Che hanno queste mummie? Proferisce Ottavia.

Le ascoltano un pochino e ricavano un racconto alquanto strampalato. Le befane vociano su alcuni fatti accaduti nei dintorni di Balzola. Masse scure di mosche accalcate alle finestre. Troppa gente morta all’improvviso, senza le avvisaglie di alcuna malattia. Certo, quasi tutti erano anziani, ex capoccia della grande Fabbrica. Ogni volta che si riferiscono a quel posto, le donnine  tracciano il segno della croce, come per allontanare qualcosa di maligno. Altre borbottano di certi episodi, gente che prima di morire misteriosamente ha piaghe nella carne, piaghe che buttano dei lunghi vermi bianchi. Altri hanno perso sangue dagli occhi. E poi c’è il fatto delle bestie. I cani che abbaiano, le campagne infestate dai randagi. Pare che a Balzola i pochi sopravissuti vivano asserragliati in casa. Hanno paura di uscire. Ogni volta che aprono la porta, la morte potrebbe entrare a prenderli. Ottavia ascolta tutte quelle fole e cerca di trattenere la ridarella. Sgomita verso Zeno e lui rimane pensieroso. Segretamente spaventato da ciò che immagina di aver sentito la notte precedente. A un certo punto, un pensiero più folle degli altri lambisce la sua mente. E’ solo colpa dello stress, ne è sicuro. Le veglie, la Fabbrica, le voci, tutto un prodotto del suo stato d’animo, del momento difficile che sta attraversando. Comunque sente il bisogno di levarsi quell’idea dal capo.

Senti Ottavia, volevo chiederti una cosa.

Sì.

Avete visto Bardeville in giro?

Chi il vecchio?

Sì.

No.

E la nipote?

Quale nipote?

Marialé.

Te l’ho già detto, Zeno. Che io sappia il vecchio non ha nessuno. Vive solo in una vecchia casa vicino al camposanto.

Lo so. Ci sono stato. E c’era la ragazza.

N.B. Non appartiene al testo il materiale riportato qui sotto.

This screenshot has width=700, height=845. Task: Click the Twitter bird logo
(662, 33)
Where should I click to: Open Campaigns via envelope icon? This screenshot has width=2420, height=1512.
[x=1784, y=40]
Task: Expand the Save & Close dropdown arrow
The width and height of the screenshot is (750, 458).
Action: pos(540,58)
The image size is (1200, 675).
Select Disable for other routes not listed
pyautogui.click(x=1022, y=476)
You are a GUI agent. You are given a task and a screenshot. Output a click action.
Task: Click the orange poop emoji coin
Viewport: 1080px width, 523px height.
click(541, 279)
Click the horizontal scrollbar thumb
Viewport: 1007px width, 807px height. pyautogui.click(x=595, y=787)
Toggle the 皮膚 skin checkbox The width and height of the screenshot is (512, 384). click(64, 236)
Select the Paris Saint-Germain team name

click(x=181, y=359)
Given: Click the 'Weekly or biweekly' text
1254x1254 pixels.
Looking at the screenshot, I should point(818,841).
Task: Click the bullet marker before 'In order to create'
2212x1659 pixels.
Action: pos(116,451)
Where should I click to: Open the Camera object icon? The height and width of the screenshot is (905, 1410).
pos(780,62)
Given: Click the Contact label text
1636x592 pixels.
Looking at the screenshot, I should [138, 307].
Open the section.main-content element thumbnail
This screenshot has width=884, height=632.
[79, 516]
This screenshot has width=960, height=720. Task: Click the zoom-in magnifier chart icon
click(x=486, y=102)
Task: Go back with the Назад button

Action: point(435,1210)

Strano allora. Noi ci siamo stati alcune settimane fa. Volevamo vendergli la marmellata di more e ci ha fatto entrare, ma era solo.

Si vede che era uscita.

Non hai detto che è cieca?

Sì. Forse è passato a prenderla un amico.

Sarà così.

L’attesa dura un’oretta, durante la quale le vecchine si alternano a raccontare ciascuna la sua, infine tutta la compagnia mette giudizio e si accorge di aver cianciato anche troppo, perché fuori è quasi notte. Viene finalmente il turno di Zeno. Il dottor Boggi gli prescrive del Tavor e dell’Ansiolin. Ora, anche lui, come tanti colleghi, affida ai farmaci il compito di chiudere gli occhi.